WHAT YOU HAVE TO DO:
From the line with "Tap the Apps" to the line with "Given: Uncheck the Facing Pages checkbox", retype every line exactly, including those two, and leave out the rest of the data below.

DATA FOR REVIEW:
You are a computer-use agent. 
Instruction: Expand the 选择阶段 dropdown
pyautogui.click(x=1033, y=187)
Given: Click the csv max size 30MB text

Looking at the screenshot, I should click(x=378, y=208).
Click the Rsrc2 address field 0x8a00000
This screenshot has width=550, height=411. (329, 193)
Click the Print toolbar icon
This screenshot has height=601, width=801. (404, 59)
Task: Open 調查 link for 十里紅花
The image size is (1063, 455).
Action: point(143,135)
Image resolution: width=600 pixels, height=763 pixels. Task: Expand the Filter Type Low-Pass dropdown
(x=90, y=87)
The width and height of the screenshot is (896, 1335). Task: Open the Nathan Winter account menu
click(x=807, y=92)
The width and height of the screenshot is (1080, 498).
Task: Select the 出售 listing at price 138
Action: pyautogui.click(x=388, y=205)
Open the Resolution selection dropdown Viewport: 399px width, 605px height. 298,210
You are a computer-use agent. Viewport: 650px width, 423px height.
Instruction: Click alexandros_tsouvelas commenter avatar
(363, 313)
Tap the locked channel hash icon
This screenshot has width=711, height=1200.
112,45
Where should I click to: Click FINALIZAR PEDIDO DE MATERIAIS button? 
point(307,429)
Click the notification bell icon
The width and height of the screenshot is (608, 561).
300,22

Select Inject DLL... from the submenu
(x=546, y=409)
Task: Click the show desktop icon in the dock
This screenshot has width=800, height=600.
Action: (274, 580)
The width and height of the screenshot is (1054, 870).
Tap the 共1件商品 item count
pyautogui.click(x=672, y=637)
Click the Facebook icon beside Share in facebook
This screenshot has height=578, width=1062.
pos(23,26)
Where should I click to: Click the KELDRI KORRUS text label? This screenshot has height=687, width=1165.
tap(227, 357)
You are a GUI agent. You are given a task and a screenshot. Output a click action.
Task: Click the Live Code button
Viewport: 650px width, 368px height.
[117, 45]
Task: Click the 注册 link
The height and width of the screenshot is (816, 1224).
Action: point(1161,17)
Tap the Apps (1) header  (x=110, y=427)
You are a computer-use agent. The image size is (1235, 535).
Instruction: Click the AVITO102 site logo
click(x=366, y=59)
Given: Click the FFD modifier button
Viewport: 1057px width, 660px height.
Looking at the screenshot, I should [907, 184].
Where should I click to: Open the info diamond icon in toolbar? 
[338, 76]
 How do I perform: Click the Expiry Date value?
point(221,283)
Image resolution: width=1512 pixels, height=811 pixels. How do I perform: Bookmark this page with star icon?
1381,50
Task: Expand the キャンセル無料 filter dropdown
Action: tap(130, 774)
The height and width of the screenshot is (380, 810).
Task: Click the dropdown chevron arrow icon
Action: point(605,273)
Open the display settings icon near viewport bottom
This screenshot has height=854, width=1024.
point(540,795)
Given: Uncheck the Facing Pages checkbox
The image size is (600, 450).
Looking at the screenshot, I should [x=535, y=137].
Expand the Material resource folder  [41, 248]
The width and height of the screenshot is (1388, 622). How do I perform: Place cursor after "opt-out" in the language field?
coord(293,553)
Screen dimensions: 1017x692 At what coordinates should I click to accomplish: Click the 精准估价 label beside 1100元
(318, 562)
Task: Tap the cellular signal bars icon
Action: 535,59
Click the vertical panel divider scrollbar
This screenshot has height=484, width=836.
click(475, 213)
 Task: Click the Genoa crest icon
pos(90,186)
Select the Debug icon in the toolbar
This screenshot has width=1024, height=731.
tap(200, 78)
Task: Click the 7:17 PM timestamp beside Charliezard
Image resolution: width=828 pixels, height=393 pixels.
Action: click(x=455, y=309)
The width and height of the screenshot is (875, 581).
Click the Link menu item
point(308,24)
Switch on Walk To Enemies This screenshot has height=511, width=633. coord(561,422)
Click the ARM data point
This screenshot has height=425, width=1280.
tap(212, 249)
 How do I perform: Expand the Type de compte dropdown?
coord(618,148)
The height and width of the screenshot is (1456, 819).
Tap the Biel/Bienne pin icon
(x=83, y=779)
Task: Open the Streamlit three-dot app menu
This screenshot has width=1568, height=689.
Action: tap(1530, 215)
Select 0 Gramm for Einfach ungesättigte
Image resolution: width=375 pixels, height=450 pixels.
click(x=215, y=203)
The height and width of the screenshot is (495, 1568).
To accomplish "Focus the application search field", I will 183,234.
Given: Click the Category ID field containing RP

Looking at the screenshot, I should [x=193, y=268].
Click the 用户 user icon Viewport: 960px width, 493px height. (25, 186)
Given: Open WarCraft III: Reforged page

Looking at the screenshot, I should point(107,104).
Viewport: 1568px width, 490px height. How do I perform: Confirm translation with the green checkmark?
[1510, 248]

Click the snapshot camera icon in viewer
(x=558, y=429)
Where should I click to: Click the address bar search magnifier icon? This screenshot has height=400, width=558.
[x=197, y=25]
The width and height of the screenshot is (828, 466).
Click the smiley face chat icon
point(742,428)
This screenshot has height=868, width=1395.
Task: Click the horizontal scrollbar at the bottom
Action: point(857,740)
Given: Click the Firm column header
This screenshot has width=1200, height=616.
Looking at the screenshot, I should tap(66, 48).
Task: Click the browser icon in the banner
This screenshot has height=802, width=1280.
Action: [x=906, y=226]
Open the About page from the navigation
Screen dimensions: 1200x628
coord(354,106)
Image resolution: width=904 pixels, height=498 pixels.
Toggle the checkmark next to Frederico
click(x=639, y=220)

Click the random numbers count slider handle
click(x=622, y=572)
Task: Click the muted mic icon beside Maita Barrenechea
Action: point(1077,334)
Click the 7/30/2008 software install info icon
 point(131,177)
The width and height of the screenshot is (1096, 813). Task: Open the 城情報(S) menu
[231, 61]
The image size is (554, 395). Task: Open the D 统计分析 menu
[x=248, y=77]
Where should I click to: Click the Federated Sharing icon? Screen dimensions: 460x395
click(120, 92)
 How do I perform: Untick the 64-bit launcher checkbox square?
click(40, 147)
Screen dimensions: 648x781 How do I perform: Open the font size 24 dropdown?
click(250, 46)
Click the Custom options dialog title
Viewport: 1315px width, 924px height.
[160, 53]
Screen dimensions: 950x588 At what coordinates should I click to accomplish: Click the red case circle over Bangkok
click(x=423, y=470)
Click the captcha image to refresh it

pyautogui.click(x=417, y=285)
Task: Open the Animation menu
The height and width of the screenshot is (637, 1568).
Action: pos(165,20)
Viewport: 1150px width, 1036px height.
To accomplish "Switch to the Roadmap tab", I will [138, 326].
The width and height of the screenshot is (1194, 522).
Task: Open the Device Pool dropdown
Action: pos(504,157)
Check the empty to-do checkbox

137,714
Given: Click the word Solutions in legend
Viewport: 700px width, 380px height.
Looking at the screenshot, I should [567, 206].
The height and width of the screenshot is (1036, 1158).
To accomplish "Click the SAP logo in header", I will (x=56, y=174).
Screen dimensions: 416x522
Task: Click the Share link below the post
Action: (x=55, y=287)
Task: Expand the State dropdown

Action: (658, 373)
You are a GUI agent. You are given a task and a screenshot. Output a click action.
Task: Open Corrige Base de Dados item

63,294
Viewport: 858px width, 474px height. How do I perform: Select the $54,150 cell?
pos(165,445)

SOLUTION TO THE EXERCISE:
Tap the Apps (1) header  (x=110, y=427)
You are a computer-use agent. The image size is (1235, 535).
Instruction: Click the AVITO102 site logo
click(x=366, y=59)
Given: Click the FFD modifier button
Viewport: 1057px width, 660px height.
Looking at the screenshot, I should [907, 184].
Where should I click to: Open the info diamond icon in toolbar? 
[338, 76]
 How do I perform: Click the Expiry Date value?
point(221,283)
Image resolution: width=1512 pixels, height=811 pixels. How do I perform: Bookmark this page with star icon?
1381,50
Task: Expand the キャンセル無料 filter dropdown
Action: tap(130, 774)
The height and width of the screenshot is (380, 810).
Task: Click the dropdown chevron arrow icon
Action: point(605,273)
Open the display settings icon near viewport bottom
This screenshot has height=854, width=1024.
point(540,795)
Given: Uncheck the Facing Pages checkbox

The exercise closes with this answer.